▐The message “understandable but useless” is the most deadly
type |
Real system error report |
Business perspective |
No further information |
|
Then what? what to do? |
Same error for different reasons |
|
Where is wrong? |
Insider gossip |
|
What is double reporting? What is the flat sales period? Do you really think I understand? |
Garbled characters |
|
WHAT? ! What? ! |
▐This is a problem that cannot be cured, and it is the operations students who suffer the most.
▐How to solve it?
Based on the above problems, we need to solve one main demand: "The existing error reporting documents need to be managed urgently, and they must be understandable and helpful."

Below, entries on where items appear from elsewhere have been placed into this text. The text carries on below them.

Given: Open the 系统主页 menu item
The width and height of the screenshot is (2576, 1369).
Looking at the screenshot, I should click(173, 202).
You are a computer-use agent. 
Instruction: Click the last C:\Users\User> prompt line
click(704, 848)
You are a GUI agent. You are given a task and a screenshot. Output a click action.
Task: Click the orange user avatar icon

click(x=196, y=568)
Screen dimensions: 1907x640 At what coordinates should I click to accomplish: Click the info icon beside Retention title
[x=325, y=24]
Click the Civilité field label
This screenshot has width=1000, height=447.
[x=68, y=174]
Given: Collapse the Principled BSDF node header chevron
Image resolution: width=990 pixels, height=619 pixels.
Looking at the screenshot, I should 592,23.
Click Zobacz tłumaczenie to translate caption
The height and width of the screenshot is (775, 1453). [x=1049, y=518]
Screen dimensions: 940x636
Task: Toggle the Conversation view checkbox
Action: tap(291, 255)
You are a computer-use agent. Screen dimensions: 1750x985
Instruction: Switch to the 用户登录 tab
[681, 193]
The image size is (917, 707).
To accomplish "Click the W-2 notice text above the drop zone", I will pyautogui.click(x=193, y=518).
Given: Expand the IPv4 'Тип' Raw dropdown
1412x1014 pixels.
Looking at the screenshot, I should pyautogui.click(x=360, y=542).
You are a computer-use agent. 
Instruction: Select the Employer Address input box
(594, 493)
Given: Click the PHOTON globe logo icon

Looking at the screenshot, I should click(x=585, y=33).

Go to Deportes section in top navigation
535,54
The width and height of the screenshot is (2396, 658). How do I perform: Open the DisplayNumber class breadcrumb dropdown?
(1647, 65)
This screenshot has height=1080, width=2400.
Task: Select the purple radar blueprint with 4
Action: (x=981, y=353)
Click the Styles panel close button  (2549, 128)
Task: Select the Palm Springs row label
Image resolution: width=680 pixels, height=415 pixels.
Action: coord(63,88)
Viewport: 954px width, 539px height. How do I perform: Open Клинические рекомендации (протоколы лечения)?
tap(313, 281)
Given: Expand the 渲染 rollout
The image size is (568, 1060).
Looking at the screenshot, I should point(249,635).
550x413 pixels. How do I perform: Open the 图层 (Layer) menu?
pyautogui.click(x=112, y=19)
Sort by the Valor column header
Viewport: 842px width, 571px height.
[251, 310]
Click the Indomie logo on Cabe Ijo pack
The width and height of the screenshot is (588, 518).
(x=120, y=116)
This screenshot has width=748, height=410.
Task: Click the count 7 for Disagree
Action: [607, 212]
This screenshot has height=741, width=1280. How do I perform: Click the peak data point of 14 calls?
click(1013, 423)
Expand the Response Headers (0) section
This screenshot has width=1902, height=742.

If you dig further, these needs will be "derived"
Operable: can be configured dynamically according to the scenario, and can also be operated during network closures
Feedback available: Users have the final say on whether the prompt is helpful and can provide feedback.
Find problems: Which errors are problematic and can be quickly located
-
Arm in advance: configure in advance based on foreseeable errors
▐Research solution OneCode
OneCode is a mature error code unified management tool within the group. It can achieve dynamic mapping of Code --> Message. It also integrates Medusa and supports multi-language copywriting access.
But relative to our needs, this tool’s capabilities are slightly insufficient.
The code used by international services is neither complete nor unique, and the cost of modification may not be acceptable to back-end development students (the requirements cannot be fulfilled)
Adding operations to Code cannot be implemented (because it is not unique)
In addition, it "seems" that this system has not been maintained for a long time, and there is a risk of outage.
Yeah~, let’s do our own research.
▐Self -research plan analysis
On which level is it done?
Can be divided into 2 parts
Part 1: Controllable copywriting (static copywriting): The backend can be modified during daily release, and some "relatively" unique ErrorCode needs to be added.
Part 2: Uncontrollable copywriting (from the bottom layer): It requires monitoring and adaptation. This is more suitable for the front end, and is optimized according to the interface + page + ErrorCode + copywriting combination conditions.
Data Sources
The data used for analysis mainly includes "error code and error information". This part can come from the service interface. It is easier to achieve this based on the standard Response.
{
"code": 200,
"success": true,
"message": "xxx",
"errorCode": "错误码",
"errorMessage": "错误信息",
"data": {
...
}
}
Because we have access to AEM in the early stage, the error data will be automatically collected. However, there is a problem. AEM automatically intercepts the first 50 characters of the errorMessage. Therefore, the complete data needs to be reported by us.
Data consumption
Establish operational behavior
like:
Copywriting: All compiled symbols can be decompiled and restored.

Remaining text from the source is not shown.